Your Link to Muskoka's Water!

 

Evaluation and application of SWAT model to surface waters in the Muskoka River
Watershed

April James (PI/Nipissing University)
Huaxia Yao (co-PI/Dorset OMOE)
(Post-doctoral fellow unassigned)

 

SWAT (Soil Water Assessment Tool) is an internationally used model developed to predict the impact of landuse change on water, sediment and chemical yields in large, complex, heterogeneous terrain. It was originally developed for agricultural landscapes but recent applications are expanding the use of SWAT to new landscapes and diverse landuses (including urban, forest, grasslands). It has extensive publicly available documentation, active users groups in Canada and around the world, and it is part of the USA EPA's BASINS (Better Assessment Science Integrating Point and Nonpoint Sources) software system, a multipurpose environmental analysis system.

SWAT is a dynamic, mass balance model that models temporal changes in hydrologic flowpaths, transformation and stores of nutrients on land and in-streams. Our work will focus on evaluating the abilities of SWAT to model the hydrology and water quality within the Muskoka River Watershed.
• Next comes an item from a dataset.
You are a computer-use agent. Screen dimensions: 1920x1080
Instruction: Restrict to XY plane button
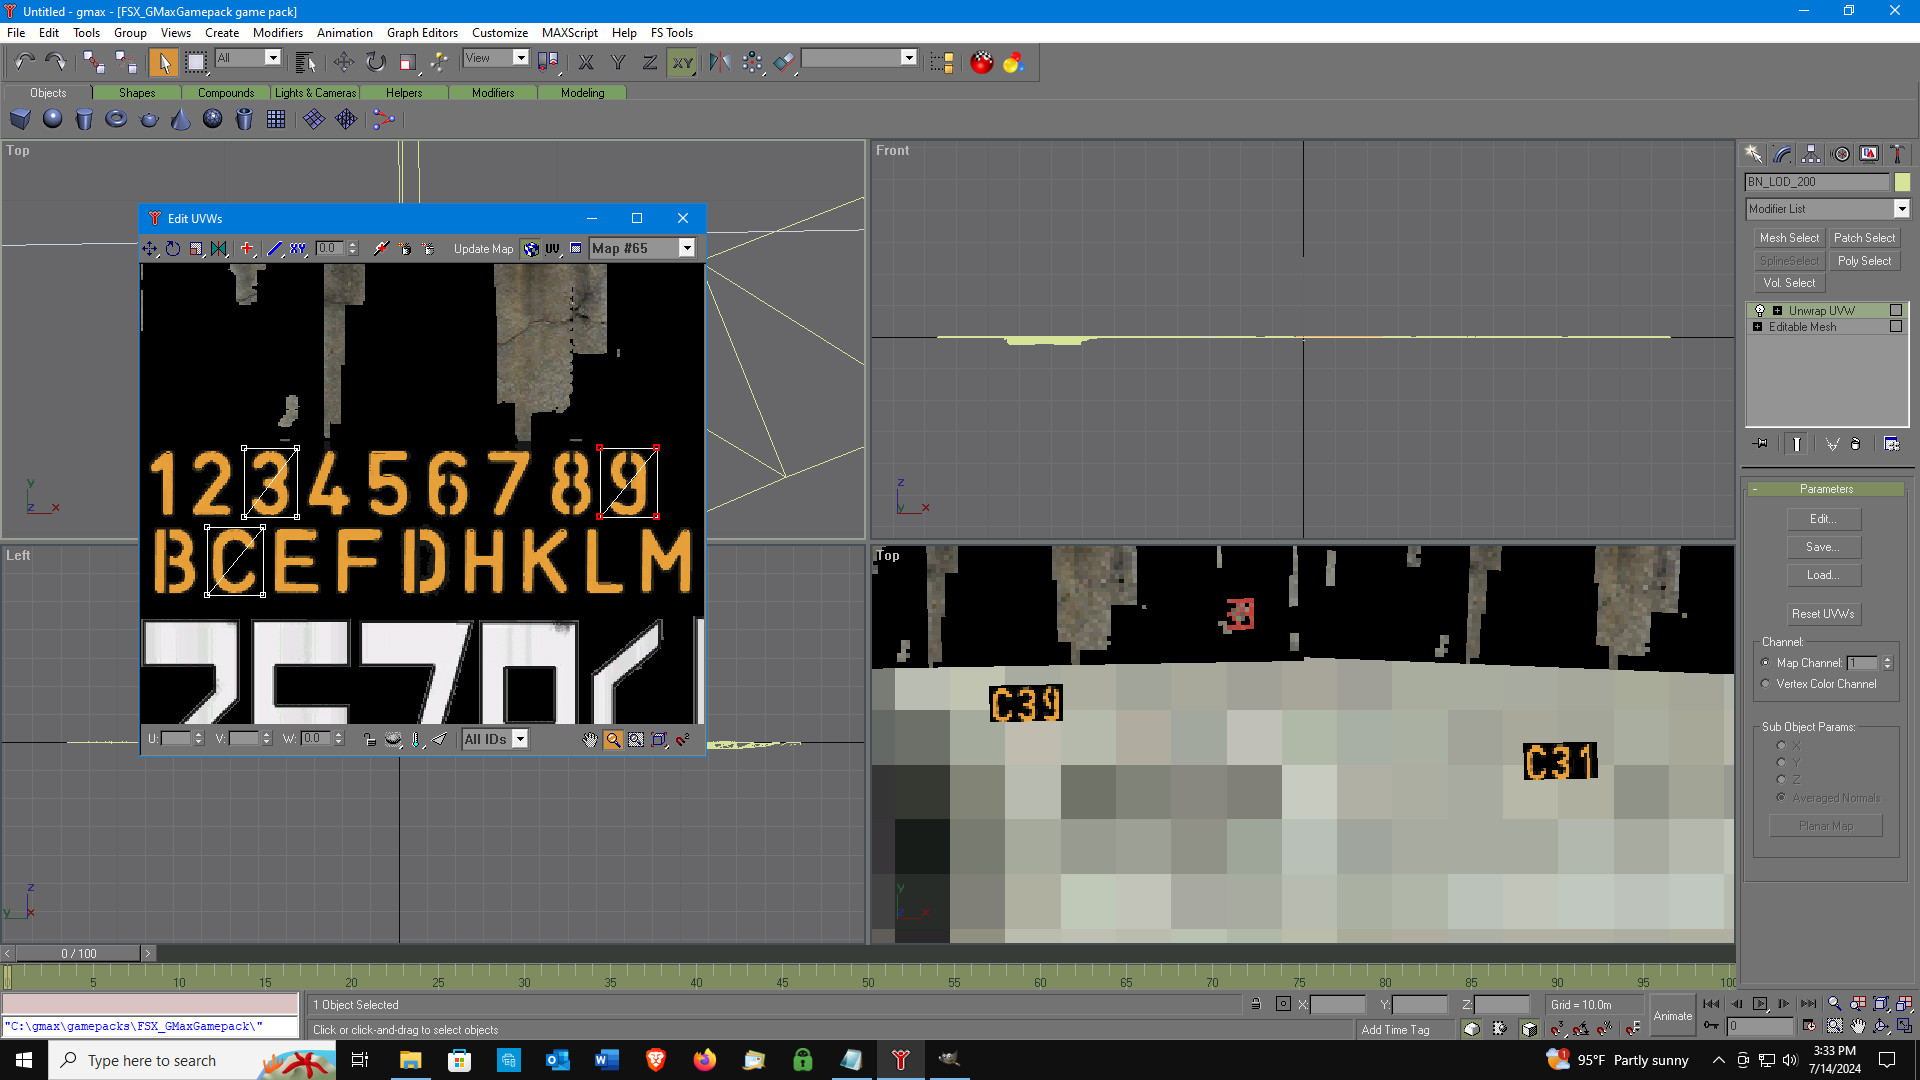(682, 62)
There has been limited application of SWAT on Canadian Shield forested terrain and climate.

The SWAT modeling code offers an ArcGIS interface, facilitating the use of digital landuse, topography and soils data, and is accessible for research-based alternations. The model includes upland processes (e.g snowmelt, evaporation, runoff, interflow, percolation), in-stream processes (e.g. in-stream kinetics), nutrient processes (e.g. N, P pools, crop uptake, degradation) and management activities.
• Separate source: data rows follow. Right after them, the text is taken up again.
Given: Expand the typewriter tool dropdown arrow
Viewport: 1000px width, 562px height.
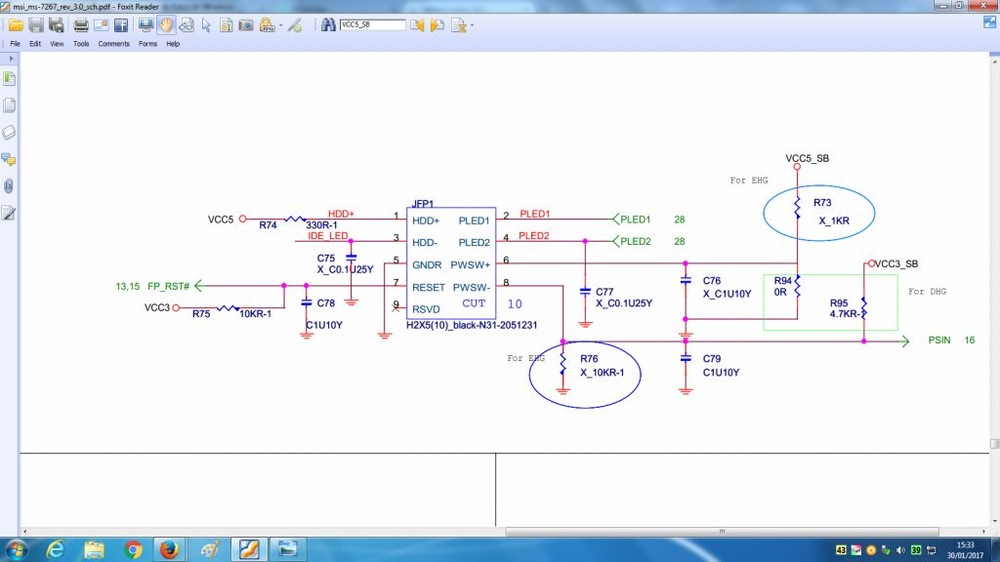Looking at the screenshot, I should pos(281,24).
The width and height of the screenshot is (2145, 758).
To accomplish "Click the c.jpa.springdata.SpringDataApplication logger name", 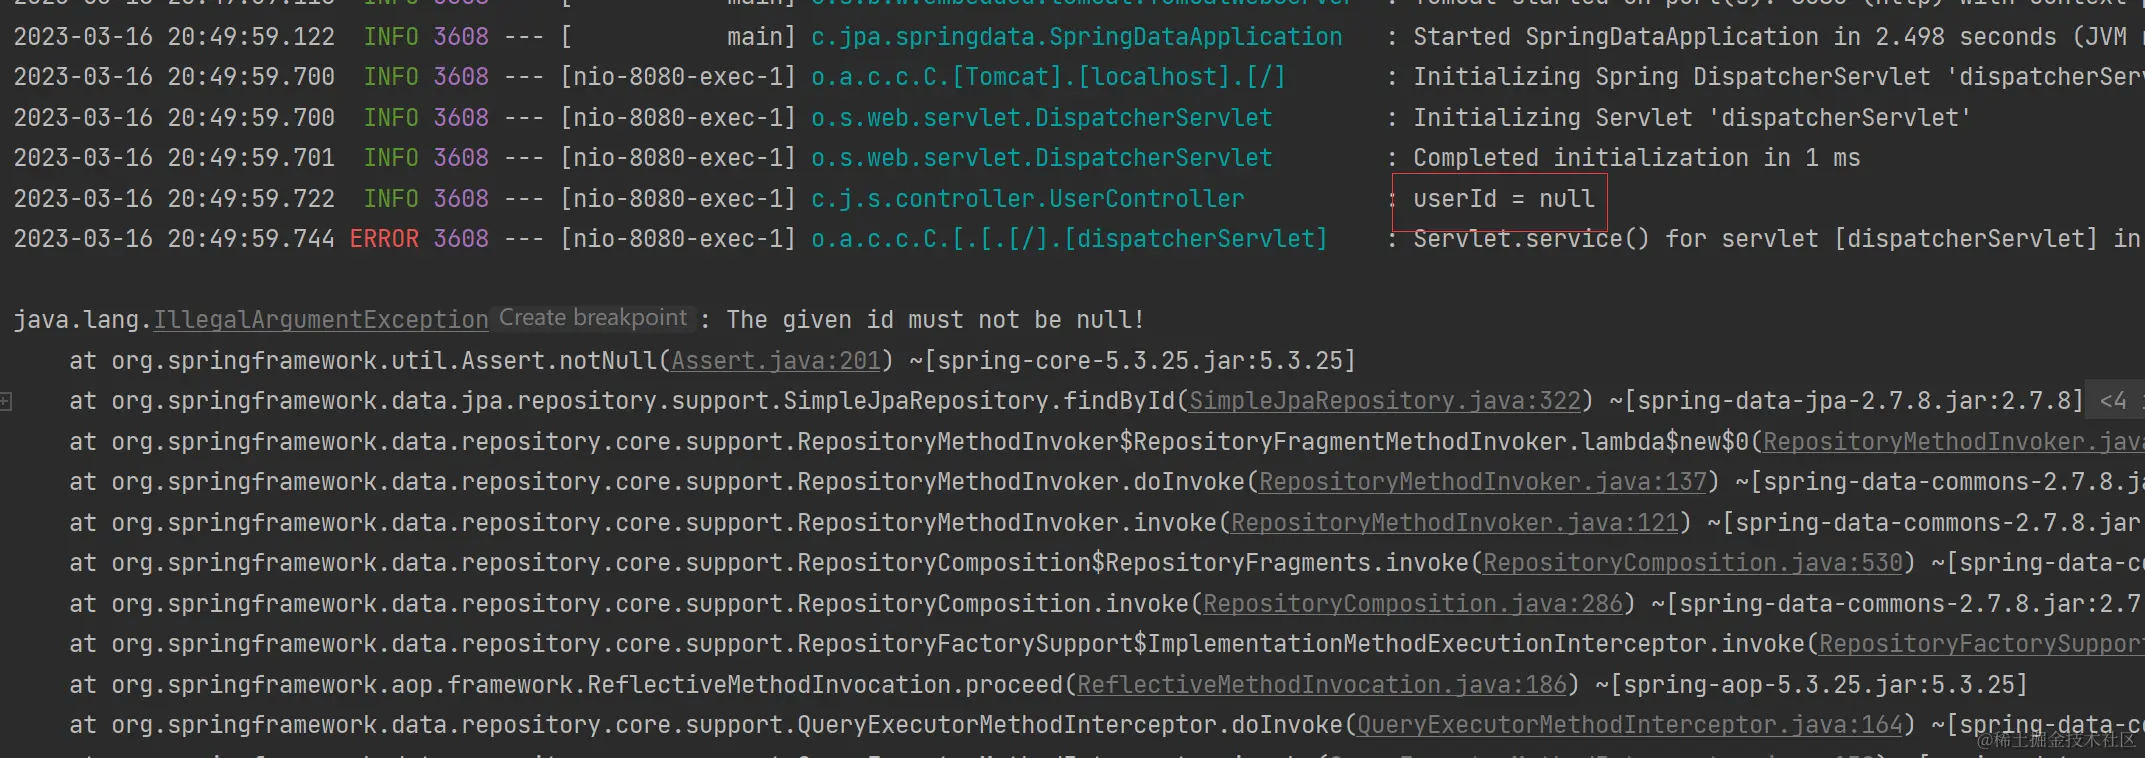I will tap(1077, 37).
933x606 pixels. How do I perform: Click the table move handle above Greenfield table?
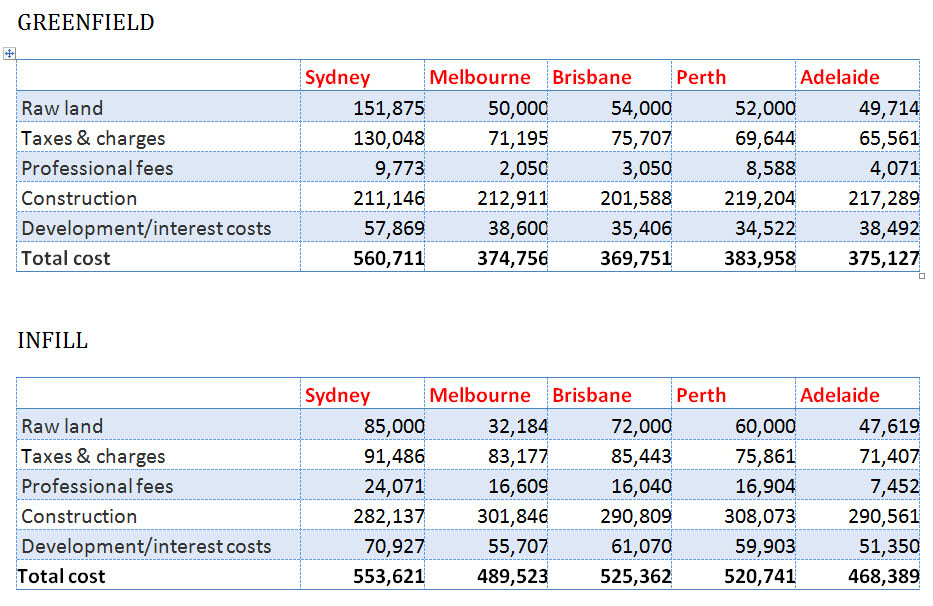click(10, 53)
SWAT modeling studies cover the range of scales (e.g. 1 to 5,000 km2) that span the DESC research catchments (e.g. Harp Lake catchment system) to the full extent of the Muskoka River Watershed, and can incorporate the different types of water bodies that are part of this landscape (e.g. reservoirs, wetlands, small lakes, ponds). Long-term yield simulation (e.g. daily, monthly, decades) makes SWAT well suited to modeling scenarios that incorporate stresses from climate and landuse change.

As part of this project, application of SWAT will formally begin in Spring 2013 with the hiring of a 1-year postdoctoral research position. Advertisement for this position will begin in July 2012.

We have reviewed the SWAT literature, its applications across relevant landscapes and landuse, its open-access codes, and possible modifications that may be required for application to the Muskoka River Watershed. We have collected and prepared a case-study field dataset, the Harp Lake catchment system, which will be used for our first trial of SWAT application and modification.

 

Update - November 2013

 
SWAT (Soil Water Assessment Tool) is an internationally used model developed to predict the impact of landuse change on water, sediment and chemical yields in large, complex,
heterogeneous terrain. Our work will focus on evaluating the abilities of SWAT to model hydrology and water quality within the Muskoka River Watershed.

The Harp Lake Watershed was used as a case-study for the first trial of SWAT. In this preliminary study we asked whether SWAT could provide reasonable and useful representation of hydrologic function for Canadian Shield watersheds. By testing SWAT on the Harp Lake catchment system, this effort was supported by an extensive 30-year dataset, including on-site water and nutrient balances.

We were particularly interested in testing how SWAT was able to model characteristics and streamflow generation processes that are common to the Canadian Shield (Muskoka River Watershed) landscape, including shallow forested soils with high infiltration rates and low bedrock infiltration, that generate little overland flow due to significant macropore and subsurface flow through hillslopes.

As part of this effort, several revisions were made to the SWAT model. Model results of streamflow, lake outflow and snowmelt are encouraging and suggest to us that additional investigation of hydrochemical/nutrient flux modeling, as well as a larger scale application of SWAT-CS in the Muskoka River Watershed will be valuable in further exploring its use as a tool for managing cumulative effects in the Muskoka River Watershed.